──────── Excerpt to read
CV / 3D Reconstruction - COLMAP

This work illustrates the visual 3D reconstruction of a scene according to the Structure from Motion (SfM) method and its implementation within COLMAP software.

1. Structure from Motion

Structure from Motion (SfM) is a photogrammetric approach that enables to produce a 3D model (Structure) of an inert scene from multiple images of it (Motion). This approach involves solving the projection equations system that links the camera parameters (calibration), the positions of the scene's points on the images and the 3D positions of these points within the scene. More formally:

$$\begin{cases}u_{i}\ =\ \dfrac{f_{u}r_{11}x_{t}\ +\ f_{u}r_{12}y_{t}\ +\ f_{u}r_{13}z_{t}\ +\ f_{u}t_{x}}{r_{31}x_{t}\ +\ r_{32}y_{t}\ +\ r_{33}z_{t}\ +\ t_{z}}\ +\ c_{u} \\ \\ v_{i}\ =\ \dfrac{f_{v}r_{21}x_{t}\ +\ f_{v}r_{22}y_{t}\ +\ f_{v}r_{23}z_{t}\ +\ f_{v}t_{x}}{r_{31}x_{t}\ +\ r_{32}y_{t}\ +\ r_{33}z_{t}\ +\ t_{z}}\ +\ c_{v} \end{cases}$$

where:

$(u_{i},\ v_{i})$ is the 2D projection of the point $(x_{t},\ y_{t},\ z_{t})$ ont the image $i$
$f_{u},\ f_{v},\ c_{u}, c_{v}$ are the camera intrinsic parameters
The camera pose for the production of image $i$ is: $\begin{bmatrix}r_{11} & r_{12} & r_{13} & t_{x} \\ r_{21} & r_{22} & r_{23} & t_{y} \\ r_{31} & r_{32} & r_{33} & t_{z} \\ 0 & 0 & 0 & 1 \end{bmatrix}$

With enough 3D points, images and 2D projections, the produced linear system can be solved and enables to retrieve all the involved variables.
────────────────
──────── Supplied entries
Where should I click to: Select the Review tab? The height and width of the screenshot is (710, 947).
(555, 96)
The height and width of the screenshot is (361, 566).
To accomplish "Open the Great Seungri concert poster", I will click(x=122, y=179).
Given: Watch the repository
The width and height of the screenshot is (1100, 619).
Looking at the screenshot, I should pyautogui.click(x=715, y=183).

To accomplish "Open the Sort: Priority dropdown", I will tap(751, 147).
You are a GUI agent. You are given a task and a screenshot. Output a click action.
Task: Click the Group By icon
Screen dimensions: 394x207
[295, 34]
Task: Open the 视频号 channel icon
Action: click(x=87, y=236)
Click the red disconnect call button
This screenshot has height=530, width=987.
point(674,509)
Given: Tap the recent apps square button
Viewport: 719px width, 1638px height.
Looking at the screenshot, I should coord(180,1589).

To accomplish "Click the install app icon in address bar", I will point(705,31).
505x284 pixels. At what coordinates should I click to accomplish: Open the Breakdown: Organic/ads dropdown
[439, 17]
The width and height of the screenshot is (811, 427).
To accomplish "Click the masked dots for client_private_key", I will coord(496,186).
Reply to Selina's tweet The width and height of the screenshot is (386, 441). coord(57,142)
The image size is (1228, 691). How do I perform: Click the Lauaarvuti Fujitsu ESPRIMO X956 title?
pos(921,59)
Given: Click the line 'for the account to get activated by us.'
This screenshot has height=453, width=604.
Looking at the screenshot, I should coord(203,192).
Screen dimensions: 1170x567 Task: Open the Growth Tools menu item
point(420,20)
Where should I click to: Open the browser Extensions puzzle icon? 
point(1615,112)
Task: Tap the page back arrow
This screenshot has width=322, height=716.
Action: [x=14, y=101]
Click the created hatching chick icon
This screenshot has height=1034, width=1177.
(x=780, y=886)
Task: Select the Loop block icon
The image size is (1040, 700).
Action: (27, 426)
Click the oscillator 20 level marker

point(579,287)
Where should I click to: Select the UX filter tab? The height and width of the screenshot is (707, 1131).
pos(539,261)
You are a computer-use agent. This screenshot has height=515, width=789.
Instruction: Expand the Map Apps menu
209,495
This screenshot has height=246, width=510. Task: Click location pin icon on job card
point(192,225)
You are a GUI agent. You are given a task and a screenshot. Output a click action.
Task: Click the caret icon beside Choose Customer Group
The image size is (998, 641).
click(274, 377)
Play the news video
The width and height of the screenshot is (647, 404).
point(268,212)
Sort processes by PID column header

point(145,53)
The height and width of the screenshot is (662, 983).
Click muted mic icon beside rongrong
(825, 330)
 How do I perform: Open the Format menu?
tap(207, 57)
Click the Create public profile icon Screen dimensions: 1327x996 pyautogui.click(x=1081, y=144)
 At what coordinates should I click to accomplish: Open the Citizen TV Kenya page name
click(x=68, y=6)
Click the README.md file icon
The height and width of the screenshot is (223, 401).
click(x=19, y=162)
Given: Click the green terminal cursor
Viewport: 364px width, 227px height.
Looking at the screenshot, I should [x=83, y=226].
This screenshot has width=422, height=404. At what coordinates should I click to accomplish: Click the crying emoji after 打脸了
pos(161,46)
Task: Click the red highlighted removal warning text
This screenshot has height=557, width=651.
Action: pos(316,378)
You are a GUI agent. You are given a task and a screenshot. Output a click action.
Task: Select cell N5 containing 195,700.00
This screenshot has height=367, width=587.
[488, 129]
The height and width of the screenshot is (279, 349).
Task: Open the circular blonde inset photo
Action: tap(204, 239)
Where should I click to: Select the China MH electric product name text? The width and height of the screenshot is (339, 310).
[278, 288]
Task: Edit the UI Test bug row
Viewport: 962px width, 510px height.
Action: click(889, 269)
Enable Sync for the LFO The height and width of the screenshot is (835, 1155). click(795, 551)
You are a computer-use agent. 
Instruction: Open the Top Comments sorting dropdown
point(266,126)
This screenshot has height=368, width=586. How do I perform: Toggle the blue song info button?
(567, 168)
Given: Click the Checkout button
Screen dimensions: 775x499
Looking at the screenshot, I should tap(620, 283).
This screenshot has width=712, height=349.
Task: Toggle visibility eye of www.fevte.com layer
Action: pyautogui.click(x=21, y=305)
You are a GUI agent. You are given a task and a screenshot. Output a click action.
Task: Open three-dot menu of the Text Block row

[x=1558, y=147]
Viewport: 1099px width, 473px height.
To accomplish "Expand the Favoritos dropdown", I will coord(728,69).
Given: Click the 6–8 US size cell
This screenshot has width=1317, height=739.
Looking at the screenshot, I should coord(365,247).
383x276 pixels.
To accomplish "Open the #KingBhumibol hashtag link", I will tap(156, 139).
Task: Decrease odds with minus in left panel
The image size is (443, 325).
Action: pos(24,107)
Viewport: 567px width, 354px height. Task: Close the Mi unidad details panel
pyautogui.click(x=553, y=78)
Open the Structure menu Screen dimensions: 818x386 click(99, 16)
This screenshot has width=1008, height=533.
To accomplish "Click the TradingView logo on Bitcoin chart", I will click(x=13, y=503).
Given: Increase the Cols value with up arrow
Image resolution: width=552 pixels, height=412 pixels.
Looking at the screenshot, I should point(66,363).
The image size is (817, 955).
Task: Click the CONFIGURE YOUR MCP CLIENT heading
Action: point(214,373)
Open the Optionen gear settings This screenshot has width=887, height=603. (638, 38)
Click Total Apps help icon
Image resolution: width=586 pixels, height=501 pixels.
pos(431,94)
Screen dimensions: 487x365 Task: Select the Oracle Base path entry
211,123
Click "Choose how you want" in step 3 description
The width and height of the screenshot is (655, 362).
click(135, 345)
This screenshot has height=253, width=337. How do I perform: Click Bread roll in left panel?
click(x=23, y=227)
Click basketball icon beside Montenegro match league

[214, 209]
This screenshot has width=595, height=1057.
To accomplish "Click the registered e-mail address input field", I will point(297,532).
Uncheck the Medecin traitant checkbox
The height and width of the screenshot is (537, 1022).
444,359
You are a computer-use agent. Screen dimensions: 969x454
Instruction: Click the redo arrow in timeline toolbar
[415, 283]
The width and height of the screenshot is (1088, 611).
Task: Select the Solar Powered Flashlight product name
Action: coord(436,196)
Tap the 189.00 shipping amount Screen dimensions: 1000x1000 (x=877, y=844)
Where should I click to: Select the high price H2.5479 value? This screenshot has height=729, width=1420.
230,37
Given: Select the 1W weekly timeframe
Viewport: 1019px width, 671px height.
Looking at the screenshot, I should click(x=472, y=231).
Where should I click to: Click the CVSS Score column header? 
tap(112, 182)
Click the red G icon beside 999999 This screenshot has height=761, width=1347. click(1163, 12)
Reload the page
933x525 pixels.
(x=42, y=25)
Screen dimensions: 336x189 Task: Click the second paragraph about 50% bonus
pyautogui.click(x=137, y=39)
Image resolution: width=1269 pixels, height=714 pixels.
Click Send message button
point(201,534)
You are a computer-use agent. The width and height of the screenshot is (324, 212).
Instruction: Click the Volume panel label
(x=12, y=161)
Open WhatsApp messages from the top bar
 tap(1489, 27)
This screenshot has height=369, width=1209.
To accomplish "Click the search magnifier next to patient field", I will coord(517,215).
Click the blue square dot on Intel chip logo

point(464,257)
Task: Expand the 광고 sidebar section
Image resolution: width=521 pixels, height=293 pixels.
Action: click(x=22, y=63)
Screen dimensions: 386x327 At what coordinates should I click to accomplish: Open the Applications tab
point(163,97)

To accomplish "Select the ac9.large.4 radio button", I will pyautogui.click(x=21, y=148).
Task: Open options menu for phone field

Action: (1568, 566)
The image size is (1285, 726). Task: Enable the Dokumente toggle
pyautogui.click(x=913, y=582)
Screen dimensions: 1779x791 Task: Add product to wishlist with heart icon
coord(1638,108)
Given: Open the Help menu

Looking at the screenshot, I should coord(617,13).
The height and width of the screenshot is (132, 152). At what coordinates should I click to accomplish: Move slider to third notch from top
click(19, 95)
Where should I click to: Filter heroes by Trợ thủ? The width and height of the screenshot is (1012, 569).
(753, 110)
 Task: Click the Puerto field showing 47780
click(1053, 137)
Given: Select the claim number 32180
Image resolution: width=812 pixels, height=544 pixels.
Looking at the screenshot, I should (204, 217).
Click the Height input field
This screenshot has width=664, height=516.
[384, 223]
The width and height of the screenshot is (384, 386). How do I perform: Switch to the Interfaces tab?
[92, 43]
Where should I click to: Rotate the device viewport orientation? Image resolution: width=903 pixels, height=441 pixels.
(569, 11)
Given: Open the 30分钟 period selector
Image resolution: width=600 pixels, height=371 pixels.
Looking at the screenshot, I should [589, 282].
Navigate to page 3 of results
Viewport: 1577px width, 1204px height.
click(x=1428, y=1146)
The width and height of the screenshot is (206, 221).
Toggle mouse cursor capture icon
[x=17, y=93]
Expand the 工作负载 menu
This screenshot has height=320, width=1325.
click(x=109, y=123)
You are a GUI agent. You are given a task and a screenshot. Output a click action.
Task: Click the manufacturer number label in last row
────────────────
- **Work to complete**
In the COLMAP reconstruction text, what does the Structure from Motion approach produce from multiple images of a scene?

- **Worked answer**
A 3D model of an inert scene.